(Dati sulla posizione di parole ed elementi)
§

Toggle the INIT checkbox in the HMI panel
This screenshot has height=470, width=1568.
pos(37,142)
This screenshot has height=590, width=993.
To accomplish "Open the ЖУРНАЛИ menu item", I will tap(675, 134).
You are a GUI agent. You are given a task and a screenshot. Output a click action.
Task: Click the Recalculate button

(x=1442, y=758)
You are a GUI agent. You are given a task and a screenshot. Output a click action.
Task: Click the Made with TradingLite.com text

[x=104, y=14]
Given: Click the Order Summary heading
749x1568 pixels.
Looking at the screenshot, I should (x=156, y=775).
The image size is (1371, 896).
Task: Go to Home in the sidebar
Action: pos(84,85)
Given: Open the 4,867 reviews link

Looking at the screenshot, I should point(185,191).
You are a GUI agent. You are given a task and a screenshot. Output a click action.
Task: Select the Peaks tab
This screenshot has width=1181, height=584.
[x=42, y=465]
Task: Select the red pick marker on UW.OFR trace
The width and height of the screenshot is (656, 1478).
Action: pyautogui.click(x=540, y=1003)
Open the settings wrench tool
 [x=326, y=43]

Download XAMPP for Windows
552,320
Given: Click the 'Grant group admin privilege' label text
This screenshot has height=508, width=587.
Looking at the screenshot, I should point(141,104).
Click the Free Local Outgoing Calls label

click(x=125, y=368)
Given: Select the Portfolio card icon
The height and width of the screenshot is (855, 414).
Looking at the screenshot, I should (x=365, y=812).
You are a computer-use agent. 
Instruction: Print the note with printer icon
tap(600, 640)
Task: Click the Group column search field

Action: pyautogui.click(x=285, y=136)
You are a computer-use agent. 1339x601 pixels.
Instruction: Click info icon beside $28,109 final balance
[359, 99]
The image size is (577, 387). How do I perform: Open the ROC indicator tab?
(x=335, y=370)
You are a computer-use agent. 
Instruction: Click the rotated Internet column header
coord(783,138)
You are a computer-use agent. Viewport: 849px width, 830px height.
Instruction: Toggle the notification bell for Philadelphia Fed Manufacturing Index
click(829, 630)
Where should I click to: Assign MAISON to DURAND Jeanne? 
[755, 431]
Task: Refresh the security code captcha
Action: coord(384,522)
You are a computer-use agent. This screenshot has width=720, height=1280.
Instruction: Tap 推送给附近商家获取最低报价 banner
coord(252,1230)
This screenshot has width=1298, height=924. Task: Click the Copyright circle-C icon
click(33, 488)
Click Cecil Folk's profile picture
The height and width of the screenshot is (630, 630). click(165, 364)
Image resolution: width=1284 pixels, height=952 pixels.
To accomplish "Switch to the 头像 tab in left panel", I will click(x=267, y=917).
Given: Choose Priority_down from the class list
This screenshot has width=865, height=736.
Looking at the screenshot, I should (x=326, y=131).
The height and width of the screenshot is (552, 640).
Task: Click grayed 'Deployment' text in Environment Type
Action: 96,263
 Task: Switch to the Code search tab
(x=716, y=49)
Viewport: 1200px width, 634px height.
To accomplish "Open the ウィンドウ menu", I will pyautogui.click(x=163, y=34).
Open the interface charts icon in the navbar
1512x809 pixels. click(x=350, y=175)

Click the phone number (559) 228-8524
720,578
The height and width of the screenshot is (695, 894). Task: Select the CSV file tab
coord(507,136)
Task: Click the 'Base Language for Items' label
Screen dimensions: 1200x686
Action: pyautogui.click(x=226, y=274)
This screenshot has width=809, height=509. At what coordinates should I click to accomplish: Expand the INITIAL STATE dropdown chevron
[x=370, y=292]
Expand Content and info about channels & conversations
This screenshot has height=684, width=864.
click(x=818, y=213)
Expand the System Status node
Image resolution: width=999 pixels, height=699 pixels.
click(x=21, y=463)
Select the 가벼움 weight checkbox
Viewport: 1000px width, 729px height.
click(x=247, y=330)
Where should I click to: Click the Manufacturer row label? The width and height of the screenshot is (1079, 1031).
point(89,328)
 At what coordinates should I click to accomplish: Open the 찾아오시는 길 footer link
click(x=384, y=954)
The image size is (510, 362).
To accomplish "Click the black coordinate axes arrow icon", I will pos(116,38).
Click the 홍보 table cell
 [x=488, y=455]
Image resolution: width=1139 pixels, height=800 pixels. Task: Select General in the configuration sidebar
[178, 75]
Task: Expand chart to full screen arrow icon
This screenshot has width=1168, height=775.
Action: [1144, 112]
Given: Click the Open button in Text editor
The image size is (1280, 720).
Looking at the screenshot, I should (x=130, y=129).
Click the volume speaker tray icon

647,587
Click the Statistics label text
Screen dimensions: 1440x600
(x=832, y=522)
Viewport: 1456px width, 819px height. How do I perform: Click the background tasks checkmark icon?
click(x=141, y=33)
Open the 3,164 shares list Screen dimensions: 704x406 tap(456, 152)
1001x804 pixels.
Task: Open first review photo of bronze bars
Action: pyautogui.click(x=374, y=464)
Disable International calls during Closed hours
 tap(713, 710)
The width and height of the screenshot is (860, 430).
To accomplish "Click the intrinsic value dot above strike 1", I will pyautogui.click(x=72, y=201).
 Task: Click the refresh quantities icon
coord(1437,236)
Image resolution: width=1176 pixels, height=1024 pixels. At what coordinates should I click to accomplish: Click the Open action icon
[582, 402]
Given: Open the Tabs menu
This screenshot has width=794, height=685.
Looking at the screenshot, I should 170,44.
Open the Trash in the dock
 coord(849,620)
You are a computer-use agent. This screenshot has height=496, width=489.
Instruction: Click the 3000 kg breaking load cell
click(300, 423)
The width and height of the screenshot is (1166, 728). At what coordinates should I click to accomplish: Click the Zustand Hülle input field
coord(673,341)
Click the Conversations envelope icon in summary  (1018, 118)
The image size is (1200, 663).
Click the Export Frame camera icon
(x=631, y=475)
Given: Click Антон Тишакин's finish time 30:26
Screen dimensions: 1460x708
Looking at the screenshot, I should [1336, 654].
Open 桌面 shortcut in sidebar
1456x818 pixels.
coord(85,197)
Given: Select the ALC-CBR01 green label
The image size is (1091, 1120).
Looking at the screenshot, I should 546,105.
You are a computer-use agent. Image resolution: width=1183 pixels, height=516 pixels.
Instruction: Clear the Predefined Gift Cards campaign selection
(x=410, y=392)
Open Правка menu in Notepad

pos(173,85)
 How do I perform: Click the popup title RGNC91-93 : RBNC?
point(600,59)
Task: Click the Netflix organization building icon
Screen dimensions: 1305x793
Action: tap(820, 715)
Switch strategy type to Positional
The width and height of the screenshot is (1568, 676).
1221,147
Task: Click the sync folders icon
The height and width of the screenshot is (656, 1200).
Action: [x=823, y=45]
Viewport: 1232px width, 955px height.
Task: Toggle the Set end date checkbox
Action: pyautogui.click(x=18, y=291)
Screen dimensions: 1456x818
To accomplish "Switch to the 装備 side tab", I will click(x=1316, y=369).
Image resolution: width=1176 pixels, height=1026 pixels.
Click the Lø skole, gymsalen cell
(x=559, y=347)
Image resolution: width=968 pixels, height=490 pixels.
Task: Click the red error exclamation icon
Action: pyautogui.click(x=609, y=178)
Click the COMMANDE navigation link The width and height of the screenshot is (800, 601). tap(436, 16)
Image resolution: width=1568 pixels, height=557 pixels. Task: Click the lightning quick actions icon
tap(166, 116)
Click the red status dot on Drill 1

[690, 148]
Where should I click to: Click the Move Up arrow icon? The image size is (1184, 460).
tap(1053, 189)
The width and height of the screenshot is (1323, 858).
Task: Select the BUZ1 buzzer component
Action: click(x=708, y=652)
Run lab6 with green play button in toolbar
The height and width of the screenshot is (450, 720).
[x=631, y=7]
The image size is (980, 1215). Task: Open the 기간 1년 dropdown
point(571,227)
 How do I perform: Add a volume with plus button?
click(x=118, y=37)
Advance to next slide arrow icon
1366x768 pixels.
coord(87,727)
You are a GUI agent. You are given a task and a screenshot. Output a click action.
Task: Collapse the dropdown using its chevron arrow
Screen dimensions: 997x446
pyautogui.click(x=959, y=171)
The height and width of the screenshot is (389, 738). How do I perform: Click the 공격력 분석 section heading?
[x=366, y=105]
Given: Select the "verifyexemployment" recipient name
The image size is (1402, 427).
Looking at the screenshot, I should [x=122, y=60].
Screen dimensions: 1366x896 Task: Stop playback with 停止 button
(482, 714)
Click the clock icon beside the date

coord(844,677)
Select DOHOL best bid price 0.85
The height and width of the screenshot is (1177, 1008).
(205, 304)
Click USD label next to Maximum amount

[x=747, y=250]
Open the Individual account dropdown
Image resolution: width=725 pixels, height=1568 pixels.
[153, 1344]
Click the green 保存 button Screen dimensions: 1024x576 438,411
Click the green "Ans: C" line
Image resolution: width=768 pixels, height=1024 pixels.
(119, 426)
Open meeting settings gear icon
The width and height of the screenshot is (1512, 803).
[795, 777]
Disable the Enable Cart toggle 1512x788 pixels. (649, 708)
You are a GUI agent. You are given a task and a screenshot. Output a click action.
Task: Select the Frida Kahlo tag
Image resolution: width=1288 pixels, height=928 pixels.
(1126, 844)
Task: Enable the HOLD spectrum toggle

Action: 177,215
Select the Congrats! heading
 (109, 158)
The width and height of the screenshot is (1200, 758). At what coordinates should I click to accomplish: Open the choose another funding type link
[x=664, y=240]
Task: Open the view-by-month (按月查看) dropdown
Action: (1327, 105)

§

ISTRUZIONI DEL COMPITO
Trascriva in una tabella Markdown le righe dei record, iniziando da quella che contiene "Task: Click the Group column search field" e proseguendo fino a quella che contiene "The height and width of the screenshot is (630, 630).", entrambe incluse, e tralasci le righe vuote. Usi le colonne "Numero", con il numero progressivo di ciascuna riga, e "Riga del record".

RISPOSTA ALL'ESERCIZIO
| Numero | Riga del record |
|---|---|
| 1 | Task: Click the Group column search field |
| 2 | Action: pyautogui.click(x=285, y=136) |
| 3 | You are a computer-use agent. 1339x601 pixels. |
| 4 | Instruction: Click info icon beside $28,109 final balance |
| 5 | [359, 99] |
| 6 | The image size is (577, 387). How do I perform: Open the ROC indicator tab? |
| 7 | (x=335, y=370) |
| 8 | You are a computer-use agent.  |
| 9 | Instruction: Click the rotated Internet column header |
| 10 | coord(783,138) |
| 11 | You are a computer-use agent. Viewport: 849px width, 830px height. |
| 12 | Instruction: Toggle the notification bell for Philadelphia Fed Manufacturing Index |
| 13 | click(829, 630) |
| 14 | Where should I click to: Assign MAISON to DURAND Jeanne?  |
| 15 | [755, 431] |
| 16 | Task: Refresh the security code captcha |
| 17 | Action: coord(384,522) |
| 18 | You are a computer-use agent. This screenshot has width=720, height=1280. |
| 19 | Instruction: Tap 推送给附近商家获取最低报价 banner |
| 20 | coord(252,1230) |
| 21 | This screenshot has width=1298, height=924. Task: Click the Copyright circle-C icon |
| 22 | click(33, 488) |
| 23 | Click Cecil Folk's profile picture |
| 24 | The height and width of the screenshot is (630, 630). click(165, 364) |